WTF?  Excuse me?  How could there be nothing wrong with my heart?  I say, “Well, if it’s not my heart, what is it?” Them say, “We don’t know.  We need to start at the beginning.  We’re going to send you to another department for a full workup.”  Riiiiight.  I’ll skip the bit about what happened next and leave it at the fact I was not thrilled with the service, skill or insight that I believed a teaching hospital should have.

Once the immediate fear passed, I put on my thinking cap and decided that the issue really was one of a real-life, unromantical (my word, thank you) broken heart.  During the week before the ER visit, I had begun writing about my abusive childhood, diving into reaches of my mind & body to share my experience with others.  I thought it entirely possible that my body was telling me it wasn’t ready to find and deal with old wounds.   At the same time I was beginning the remembrance endeavor, I learned that my partner of a couple of years had been making plans of a future with me while lying to his adult children about my role in his life.  The truth that came out ripped me in two.  A body remembering significant physical and emotional pain and a metaphorically stomped love?  Broken heart, indeed.  The pieces seemed to fit.  Sort of.  The intense, persistent nature of the drum-heart beat abated.  The frequency diminished back to the ‘normal’ for me over the course of a few months.

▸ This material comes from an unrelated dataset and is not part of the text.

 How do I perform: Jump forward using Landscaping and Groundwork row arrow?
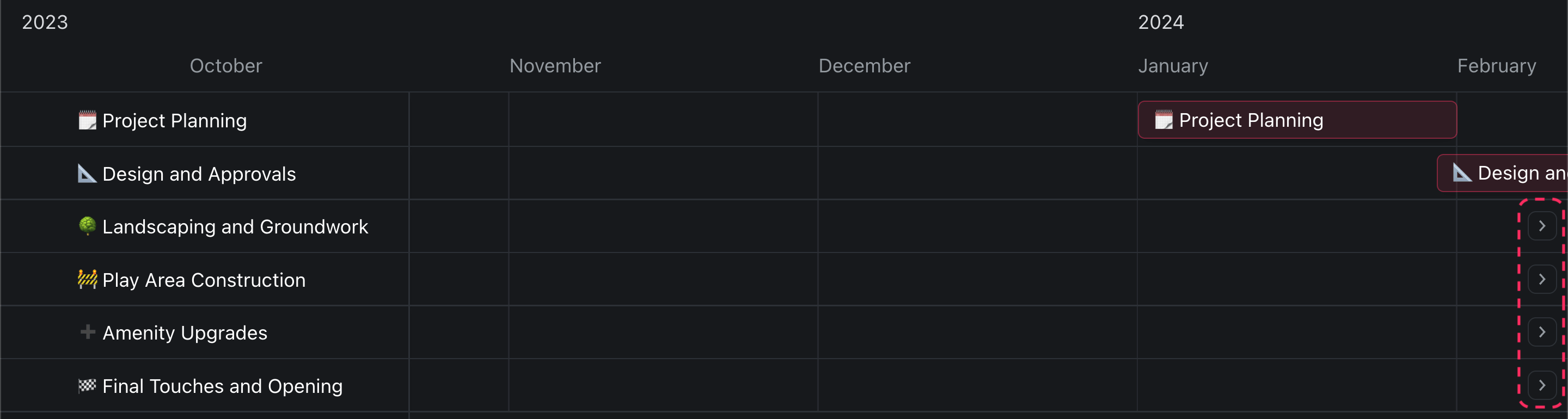pyautogui.click(x=1541, y=226)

I’d long felt and shared with others that I’d, with regularity, feel the heartbeat of another within my own–that was my normal.  To me, it was a comforting sort of thing–to profoundly know my interconnectedness with key people in my life.  I knew when said partner was thinking about me; I knew when someone was communicating with me in a standard telephonic or electronic fashion before I received the actual words; I knew my experience of the world wasn’t just freaky but had a deep, deep meaning.

This, however, was not that.

Oddly enough I was connected to a two other people who had the exact same issue.  One had previously been directly connected to me.  Another only tangentially via a common acquaintance.  We knew there was some sort of thread but couldn’t identify it.

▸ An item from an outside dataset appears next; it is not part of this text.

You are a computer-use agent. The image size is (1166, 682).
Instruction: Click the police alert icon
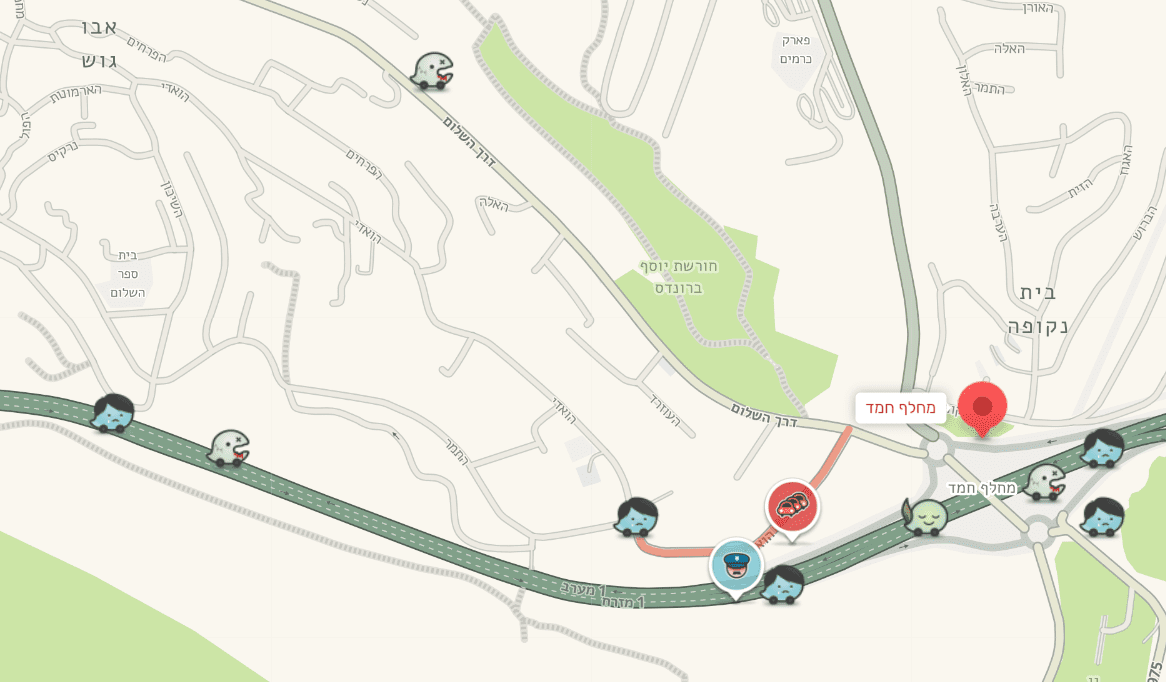(x=736, y=567)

Last week, while I was helping a friend move across the country, ‘it’ was identified. Clearly, profoundly & with a sense of urgency that has morphed my world once again.

I have been called.  I have been called for 16 months and didn’t know it until 4 days ago.  I (and another who will remain unnamed here until-or if- he chooses to go public) have been called by those lost long ago in, at the time, an unprecedented act of violent slaughter of humans, the earth that holds their presence, and by the person who now is their vessel.

The interconnected nature of what has transpired in the past few days with my own past, including my first vision in May 2008, is beyond merely ‘striking’.  The ties to living people, the energies of those (particularly Sai Baba) who reside within this Ingrid-package, my previous ‘knowings’, and a Cree elder who has been at my side for the past 5 days,  are leading me to spend what looks like most of February in the frigid West.

In Traveling Light, I mentioned that this year’s healer-on-the-highway travels were not entirely altruistic, that my heart is looking for a home.

The drums are calling me home.  They are calling me home: to a physical space, to a special relationship with the spirit of First Peoples lost and alive, and to put my heart against the earth.